__PASSAGE CHOISI__:

---

L'exercice s'apparente il est vrai à de la voltige, tant ce livre est à la fois foisonnant, épique et intime. Plus connu pour ses polars, Éric Barbier a relevé malgré tout ce défi de l'adapter. «Le réalisateur s'est donné les moyens de ses ambitions. On pourra évoquer le budget du film (24 millions d'euros), à un niveau atteint en 2017 par des longs-métrages français qui se comptent sur les doigts de la main. Mais le défi va bien au-delà des millions alignés. Là où le livre mêle époques et pays dans un délicieux désordre savamment intuitif, le film reconstruit un fil chronologique et resserre sa trame autour du couple fusionnel mère et fils. Juive, pauvre et divorcée, Nina a une revanche à prendre sur la vie et deux armes: une détermination d'acier et un fils qu'elle destine à des gloires susceptibles d'éteindre le feu de toutes ses humiliations. Elle promet à Romain un amour inconditionnel. Il lui fait en retour la promesse de s'accorder à ses desseins. Il s'y tiendra», estime pour sa part La Croix .
Le film réussit surtout, selon Marianne , son évocation de la relation entre la mère et son fils. «Éric Barbier en a tiré une œuvre cinématographique à la dimension du chef-d'œuvre romanesque. Mais ce ne sont pas les mille vies, tourmentées, claudicantes ou fastueuses, de Romain Gary que le réalisateur s'est contenté de narrer. Cette enfance emportée dans un tourbillon où rien d'autre ne lui était permis que de devenir un génie, un héros, un séducteur, un des maîtres du monde… C'est le film d'une mère qu'a réussi Barbier, celui d'une femme à la force aussi démesurée que son exubérance, à l'amour aussi débordant que ses rêves», écrit l'hebdomadaire.
Pour que cette relation fusionnelle et anxiogène puisse être crédible à l'écran, il fallait deux acteurs au diapason. «Tour à tour effrayante, douce, tyrannique, forte, pathétique, drôle ou bouleversante, Charlotte Gainsbourg ne cesse d'en faire une femme formidablement attachante par son amour qui ne doute jamais de son objet», juge encore La Croix. «Charlotte Gainsbourg l'incarne avec une intensité qu'on lui avait rarement vue au cinéma. Possédée, elle réussit à jouer l'excès sans sombrer dans le ridicule», estime pour sa part le JDD .

---

__EXTRAIT SOURCE__:
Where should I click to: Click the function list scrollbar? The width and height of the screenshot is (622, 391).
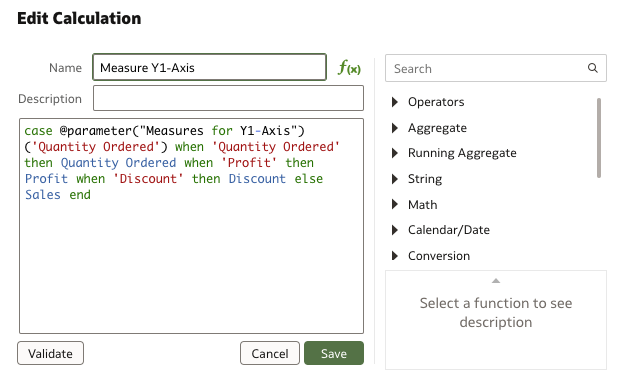pos(599,138)
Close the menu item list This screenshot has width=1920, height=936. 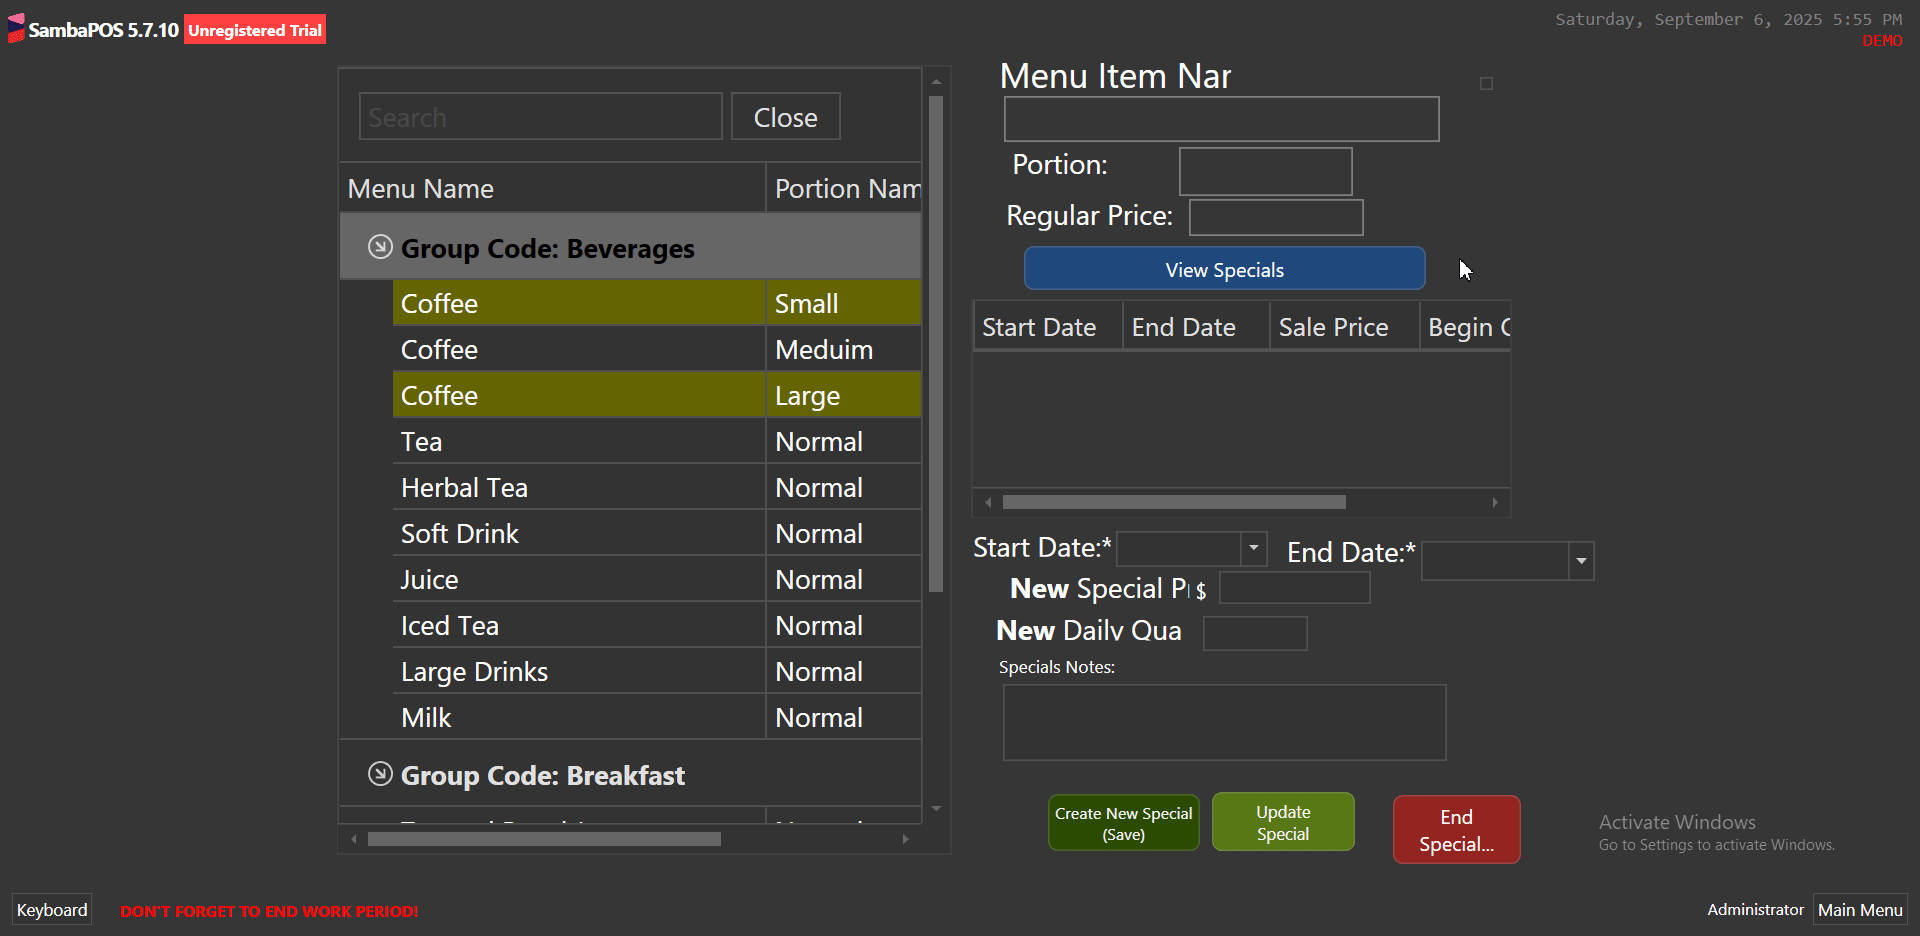(x=785, y=116)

---

__TÂCHES DEMANDÉES__:
a: Recopiez fidèlement le passage de la revue de presse sur le film d'Éric Barbier qui commence aux mots « Pour que cette » et s'arrête après les mots « part le JDD . ».
b: Poursuivez la revue de presse sur le film d'Éric Barbier en reprenant juste après sa dernière phrase.
Les données constituent un matériau à part, indépendant de la revue de presse sur le film d'Éric Barbier.

__RÉSULTATS DES TÂCHES__:
a:
Pour que cette relation fusionnelle et anxiogène puisse être crédible à l'écran, il fallait deux acteurs au diapason. «Tour à tour effrayante, douce, tyrannique, forte, pathétique, drôle ou bouleversante, Charlotte Gainsbourg ne cesse d'en faire une femme formidablement attachante par son amour qui ne doute jamais de son objet», juge encore La Croix. «Charlotte Gainsbourg l'incarne avec une intensité qu'on lui avait rarement vue au cinéma. Possédée, elle réussit à jouer l'excès sans sombrer dans le ridicule», estime pour sa part le JDD .

b:
Le film n'oublie jamais qu'il n'est qu'un récit, où la réalité ne se reflète que dans l'imaginaireLibération
Pierre Niney n'est pas en reste, selon Libération : «Sur le papier, il semblait trop gringalet et emprunté pour jouer au baroudeur téméraire. Mais il incarne finalement très bien la part d'adolescence nigaude qui persiste dans ce personnage poussé trop tôt à devenir un homme viril et héroïque par une mère aveuglée d'admiration pour sa créature. Alors, ce qui pourrait sonner faux ne fait que souligner la part de jeu et de théâtre qui dicte les péripéties de Romain, qui a toujours l'air un peu déguisé, un peu trop jeune et en deçà de ce qu'il vit». Le journal apprécie que le film joue sur l'ambiguïté de son genre: des éléments autobiographiques côtoient des passages presque fantasmés: «Le film n'oublie jamais qu'il n'est qu'un récit, où la réalité ne se reflète que dans l'imaginaire: une histoire racontée par un romancier mythomane, lui-même soumis aux rêves extravagants de sa mère. Et l'émotion advient lorsque, dans ce qui n'est pas un happy end, le réel reprend in extremis ses droits sur la mystification.»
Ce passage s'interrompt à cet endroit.